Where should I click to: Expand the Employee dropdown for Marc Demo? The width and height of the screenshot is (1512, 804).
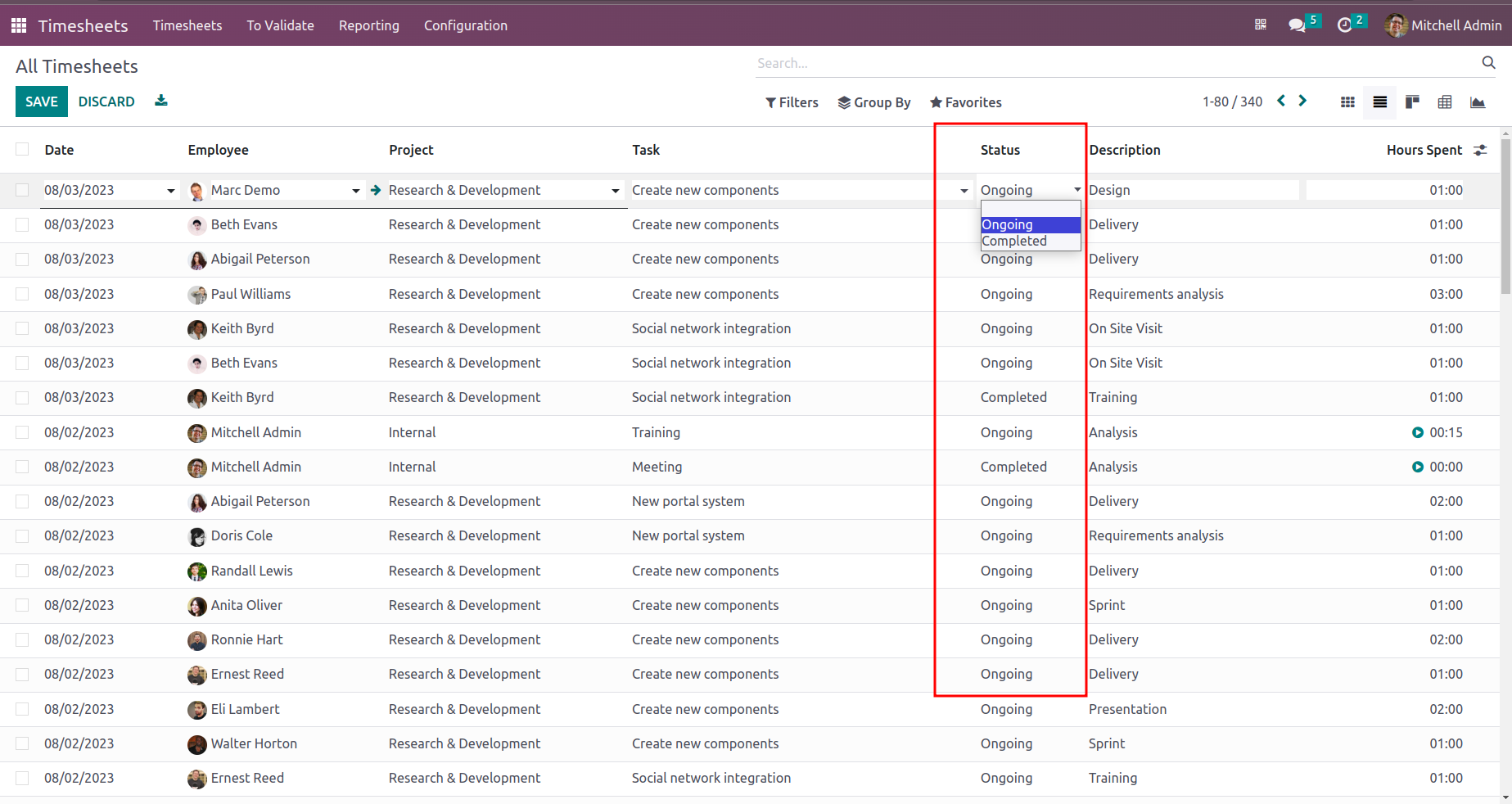355,191
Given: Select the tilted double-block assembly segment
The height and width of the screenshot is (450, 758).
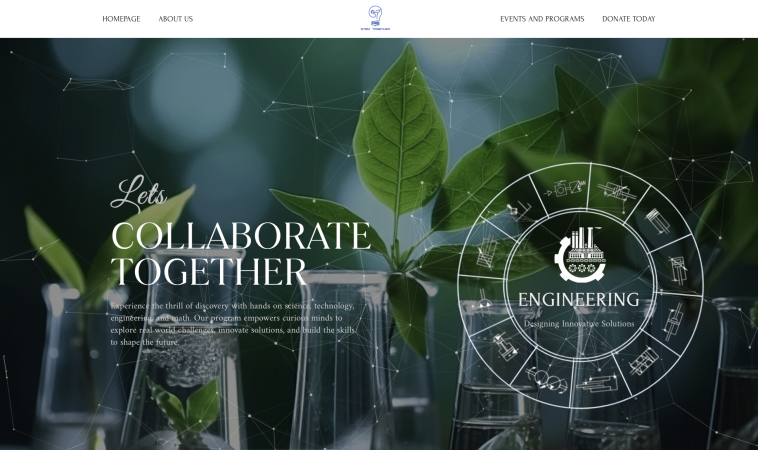Looking at the screenshot, I should [x=644, y=361].
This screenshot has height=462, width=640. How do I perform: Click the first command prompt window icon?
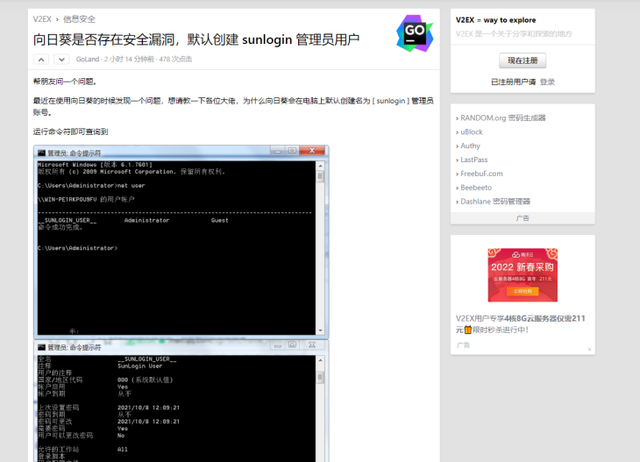pyautogui.click(x=40, y=151)
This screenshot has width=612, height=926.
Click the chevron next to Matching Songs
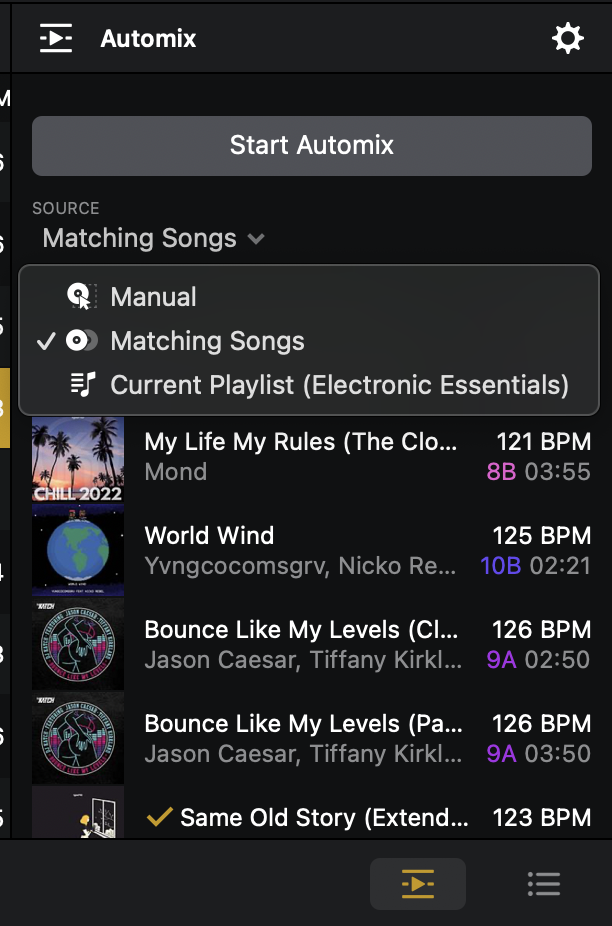[257, 239]
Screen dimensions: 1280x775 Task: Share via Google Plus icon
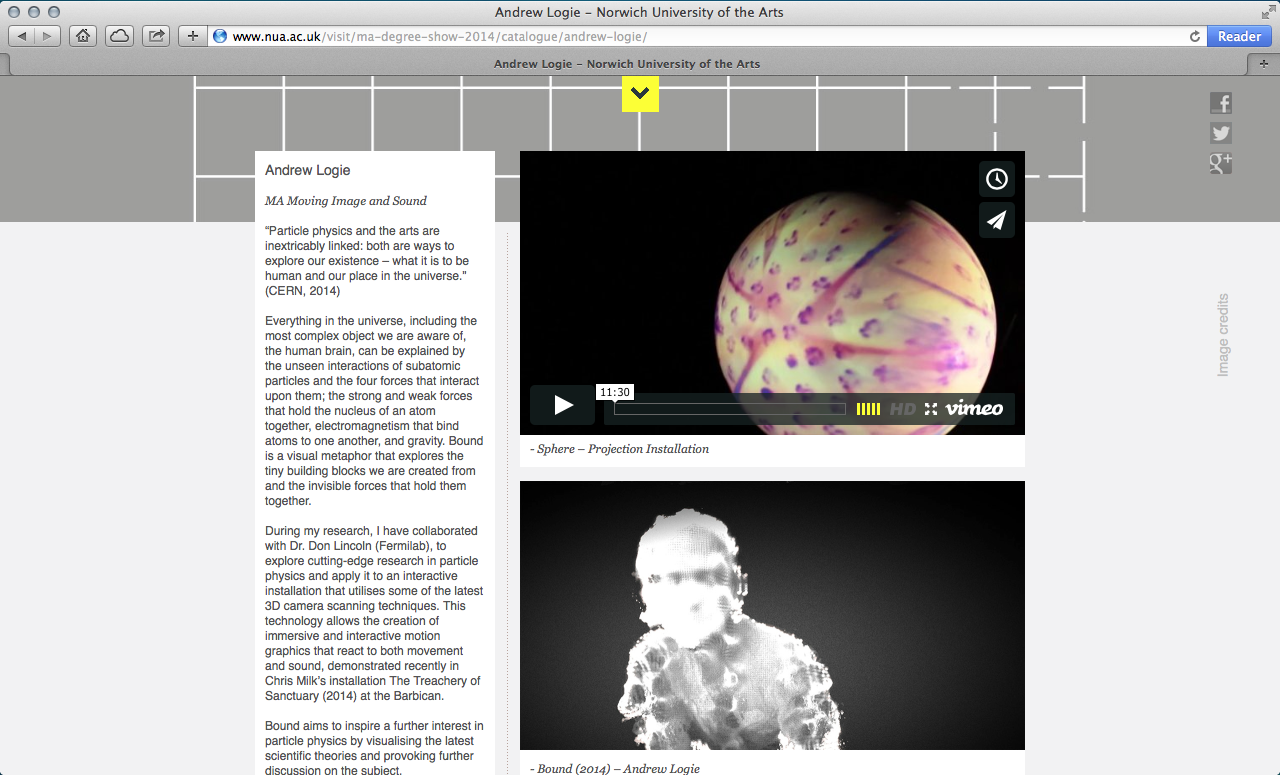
++++++++
■ **EXERCISE GOAL**
Copy out all of the data word for word. Do not carry over any picture.

■ **TASK OUTPUT**
Where should I click to: Expand the Employee dropdown for Marc Demo? The width and height of the screenshot is (1512, 804).
355,191
Given: Select the tilted double-block assembly segment
The height and width of the screenshot is (450, 758).
Looking at the screenshot, I should [x=644, y=361].
This screenshot has height=462, width=640. How do I perform: Click the first command prompt window icon?
pyautogui.click(x=40, y=151)
This screenshot has width=612, height=926.
Click the chevron next to Matching Songs
[257, 239]
Screen dimensions: 1280x775 Task: Share via Google Plus icon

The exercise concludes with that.